───── Records to process

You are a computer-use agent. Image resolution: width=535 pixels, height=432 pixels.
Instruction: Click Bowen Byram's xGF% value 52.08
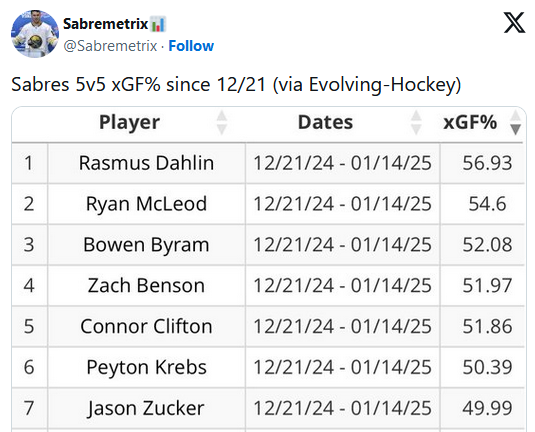pos(487,245)
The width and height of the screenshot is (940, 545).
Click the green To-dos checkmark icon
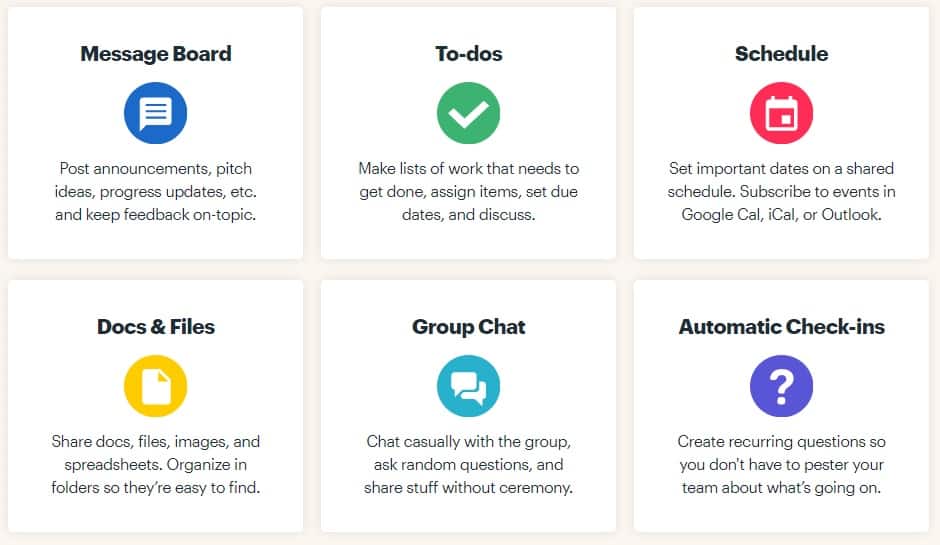468,113
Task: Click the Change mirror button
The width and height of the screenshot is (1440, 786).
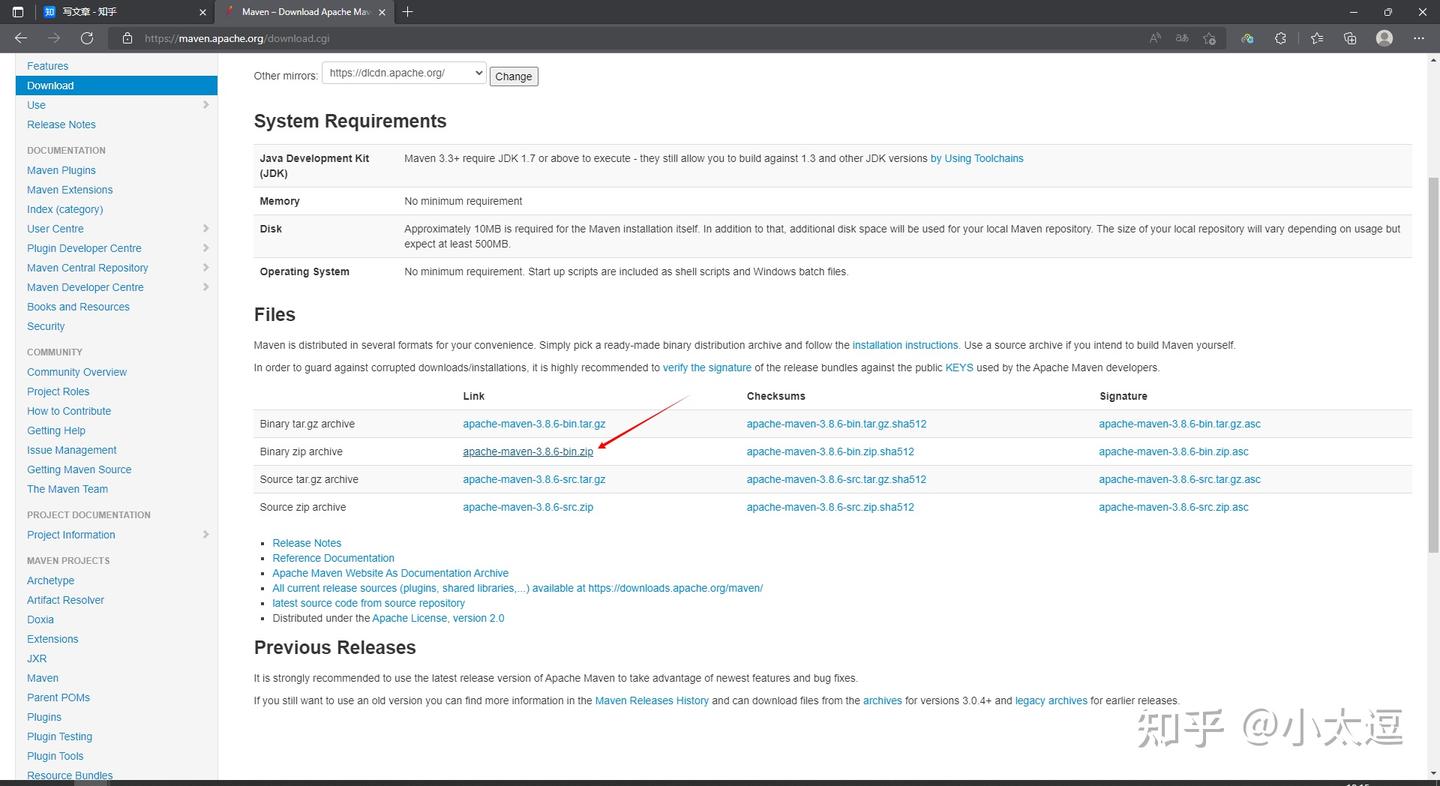Action: pos(514,76)
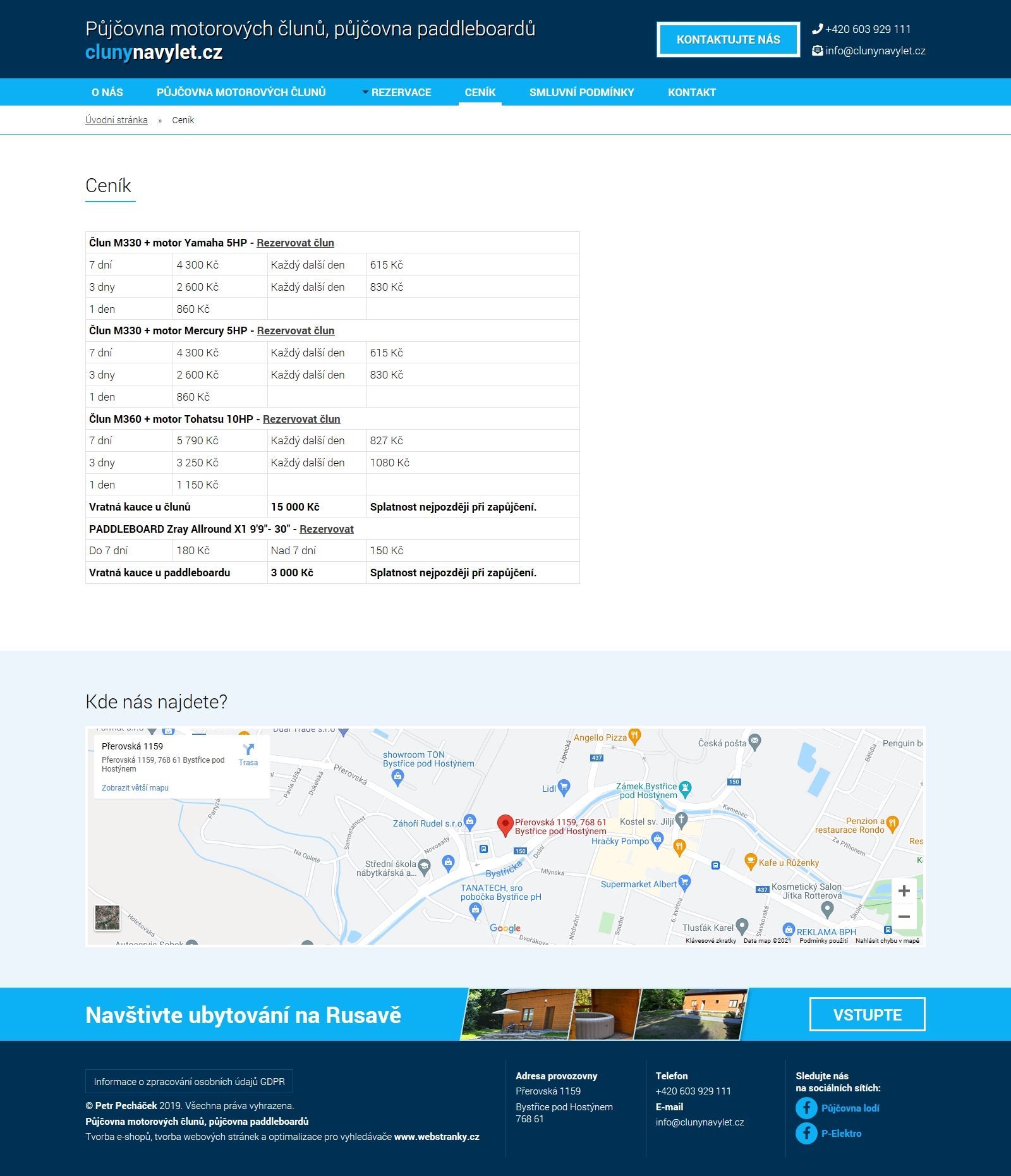Viewport: 1011px width, 1176px height.
Task: Click the Lidl shopping marker on map
Action: 564,787
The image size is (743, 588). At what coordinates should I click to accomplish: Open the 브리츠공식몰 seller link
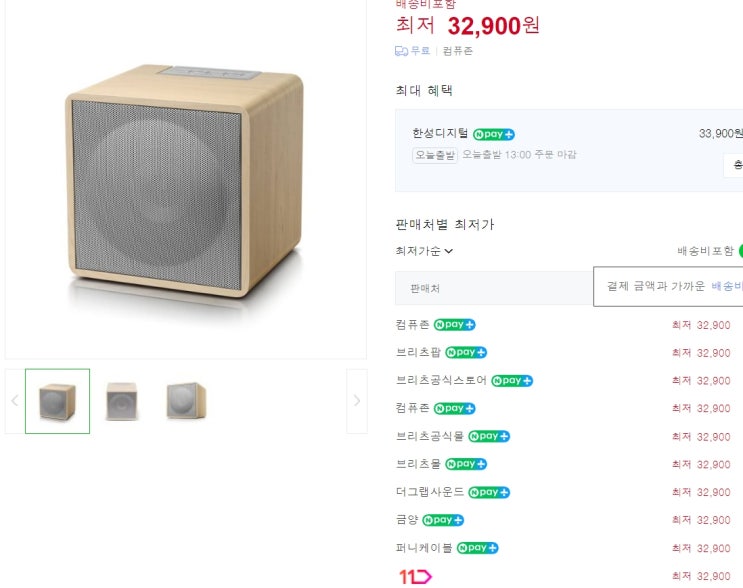430,437
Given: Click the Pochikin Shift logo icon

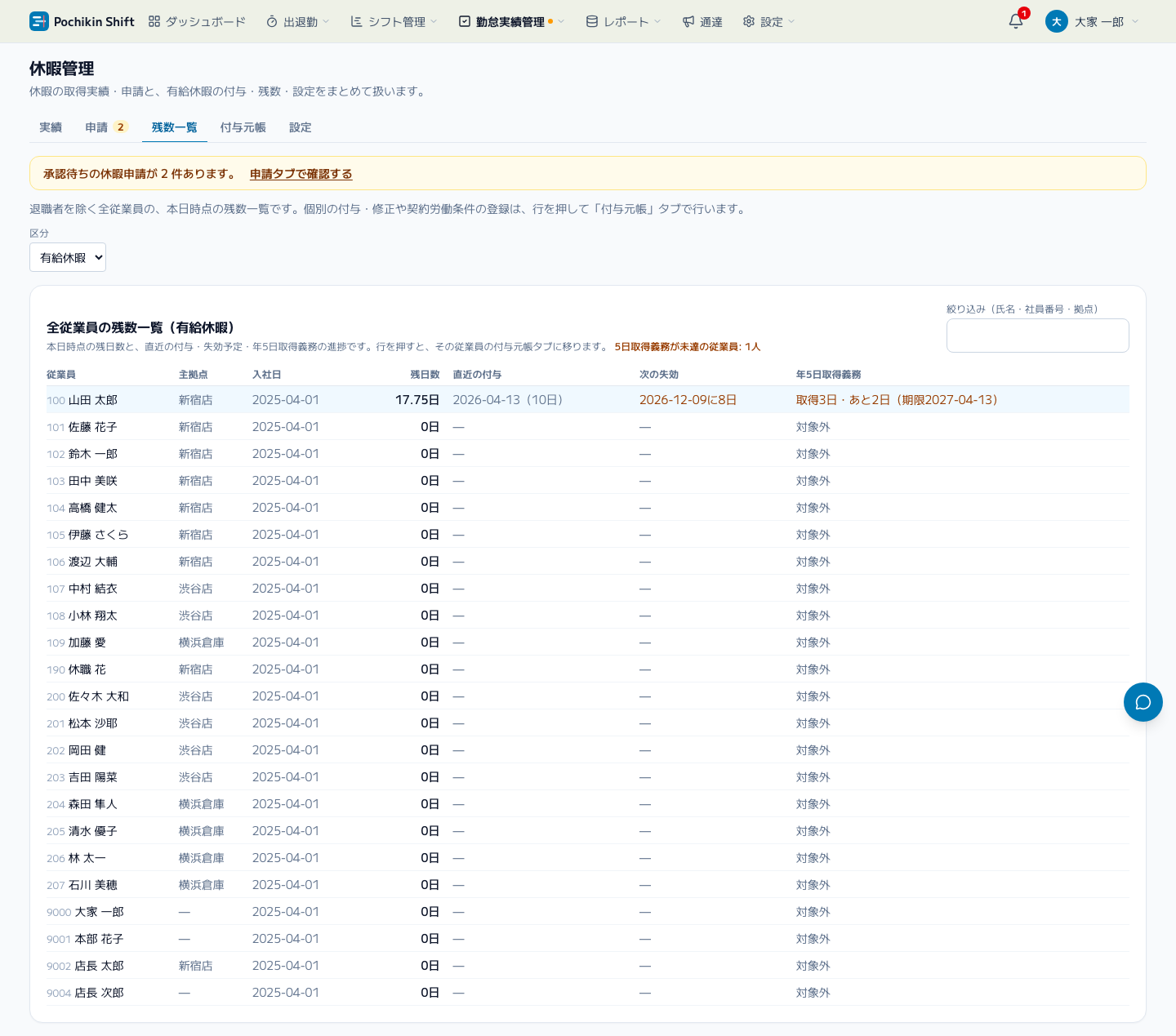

──────────

● **Exercise directions**: Print all the records exactly, minus any images.

● **Exercise solution**:
You are a computer-use agent. Image resolution: width=535 pixels, height=432 pixels.
Instruction: Click Bowen Byram's xGF% value 52.08
pos(487,245)
The width and height of the screenshot is (940, 545).
Click the green To-dos checkmark icon
468,113
Task: Click the Change mirror button
The width and height of the screenshot is (1440, 786).
Action: pos(514,76)
Viewport: 1011px width, 1176px height.
Task: Click the Lidl shopping marker on map
Action: 564,787
The image size is (743, 588). At what coordinates should I click to accomplish: Open the 브리츠공식몰 seller link
430,437
Given: Click the Pochikin Shift logo icon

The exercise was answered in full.